Stomach ache during menstruation: when to worry?

Why stomach pain during menstruation

In medicine, pain during menstruation is called dysmenorrhea. When a new menstrual cycle begins, hormones like prostaglandins are produced in the endometrium (the mucosa that lines the uterine cavity). They cause the uterus to contract greatly, thus provoking vascular spasms. The flow of oxygen and nutrients to the tissues is reduced, as a result of unpleasant sensations and pain.

What pain is considered normal

There are no clear criteria. Discomfort usually appears 12 hours before or on the first day of menstruation and can last from 2 hours to several days until the end of your period. The pain can be cramping, aching, tugging, bursting, and can spread to the hips, rectum, appendages and bladder. Sometimes dysmenorrhea is accompanied by dizziness, migraine, disorders of the intestines, and in severe cases, nausea and vomiting.

“Severe manifestations with nausea and vomiting must be treated,” the doctors say. – As a rule, non-steroidal anti-inflammatory drugs and oral contraceptives help. “Psychotherapy should not be discounted: for some women, menstruation is especially difficult due to the psychoemotional state.”

How to deal with pain

Take your usual pain medication. Nonsteroidal anti-inflammatory drugs like ibuprofen and acetylsalicylic acid reduce pain and prostaglandins.

Go to an osteopath or have a massage. Studies confirm that in some cases, soft body manipulations really improve well-being: they help to relax and stimulate the blood supply to tissues. The main thing is to avoid direct exposure to the stomach.

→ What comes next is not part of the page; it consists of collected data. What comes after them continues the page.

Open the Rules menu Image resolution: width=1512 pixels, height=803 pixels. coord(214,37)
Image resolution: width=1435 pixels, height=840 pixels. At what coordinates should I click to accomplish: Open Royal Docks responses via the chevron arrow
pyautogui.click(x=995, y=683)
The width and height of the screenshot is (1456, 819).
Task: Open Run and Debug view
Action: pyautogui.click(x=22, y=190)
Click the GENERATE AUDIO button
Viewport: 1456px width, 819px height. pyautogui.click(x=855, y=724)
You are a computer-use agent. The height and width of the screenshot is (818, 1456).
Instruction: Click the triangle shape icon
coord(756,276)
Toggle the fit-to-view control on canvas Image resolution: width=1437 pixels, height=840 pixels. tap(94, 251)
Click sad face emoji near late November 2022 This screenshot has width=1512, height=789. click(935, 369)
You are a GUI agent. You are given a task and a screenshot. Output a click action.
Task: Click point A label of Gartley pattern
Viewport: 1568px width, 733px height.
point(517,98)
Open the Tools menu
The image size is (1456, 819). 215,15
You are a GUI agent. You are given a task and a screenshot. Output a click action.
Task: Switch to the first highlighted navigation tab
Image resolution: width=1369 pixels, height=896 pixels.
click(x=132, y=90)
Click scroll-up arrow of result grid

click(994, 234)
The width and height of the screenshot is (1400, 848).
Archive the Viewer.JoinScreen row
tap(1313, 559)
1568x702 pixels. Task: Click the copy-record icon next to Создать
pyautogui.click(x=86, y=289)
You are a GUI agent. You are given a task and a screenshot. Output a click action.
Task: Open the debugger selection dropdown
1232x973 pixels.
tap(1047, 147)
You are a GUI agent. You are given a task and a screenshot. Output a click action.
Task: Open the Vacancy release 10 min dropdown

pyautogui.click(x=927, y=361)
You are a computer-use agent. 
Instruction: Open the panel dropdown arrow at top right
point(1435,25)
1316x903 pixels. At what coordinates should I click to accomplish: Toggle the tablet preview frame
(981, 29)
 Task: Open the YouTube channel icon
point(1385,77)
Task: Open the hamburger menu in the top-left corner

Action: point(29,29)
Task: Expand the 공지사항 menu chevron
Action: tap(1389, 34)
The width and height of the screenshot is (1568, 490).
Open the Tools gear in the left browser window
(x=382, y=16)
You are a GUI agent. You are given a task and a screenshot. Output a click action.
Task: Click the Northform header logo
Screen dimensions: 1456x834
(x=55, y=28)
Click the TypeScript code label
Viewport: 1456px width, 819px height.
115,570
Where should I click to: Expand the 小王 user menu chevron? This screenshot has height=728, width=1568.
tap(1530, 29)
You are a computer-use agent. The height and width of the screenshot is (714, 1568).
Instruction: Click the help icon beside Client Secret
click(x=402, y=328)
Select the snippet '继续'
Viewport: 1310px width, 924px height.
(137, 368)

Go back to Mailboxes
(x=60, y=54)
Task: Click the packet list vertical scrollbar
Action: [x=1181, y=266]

Put a heating pad on your stomach, take a warm bath or shower. According to studies, heat significantly reduces pain: the effect of a warming patch is comparable to that of ibuprofen, and thermal wraps work better than paracetamol.

Go to workout. Exercise improves the blood supply to the pelvic organs and stimulates the production of beta-endorphins, which act as an anesthetic. The intensity of the activity depends on individual preferences, but it is better to choose the types of load that do not increase intra-abdominal pressure. For example, running, walking and swimming are suitable, and it is better to abstain from exercises on the press and inverted poses in yoga. In addition, you should not lift heavy weight so as not to provoke a return flow of blood through the fallopian tubes to the abdominal cavity: this can increase pain and increase the risk of endometriosis. In severe dysmenorrhea, it is better to refuse physical activity.

Take oral contraceptives. They suppress ovulation and inhibit the growth of the endometrium, due to which less prostaglandins are produced. As a result, the pain becomes less intense or disappears altogether. Appropriate therapy should be prescribed by a doctor based on the results of examination and laboratory tests.

In which cases you need to see a doctor

“If you notice unusual symptoms during menstruation – there were severe pains that did not exist before, menstruation became more plentiful or, conversely, poorer, the cycle was broken or the usual painkillers stopped helping,” you should consult a gynecologist. For example, endometriosis may be hidden under the manifestations of dysmenorrhea, in which oral contraceptives should never be used, but a completely different therapy is indicated up to surgery. ”

Other possible causes of severe pain during menstruation:

  • uterine fibroids (benign tumor in the muscle layer of the uterus);
  • inflammatory process in the small pelvis, which can be caused by chlamydial infection, gonorrhea and other STIs;
  • varicose veins of the pelvis;
  • polycystic ovary syndrome;
  • ectopic pregnancy.
  • Of course, only a doctor can diagnose and select the appropriate therapy.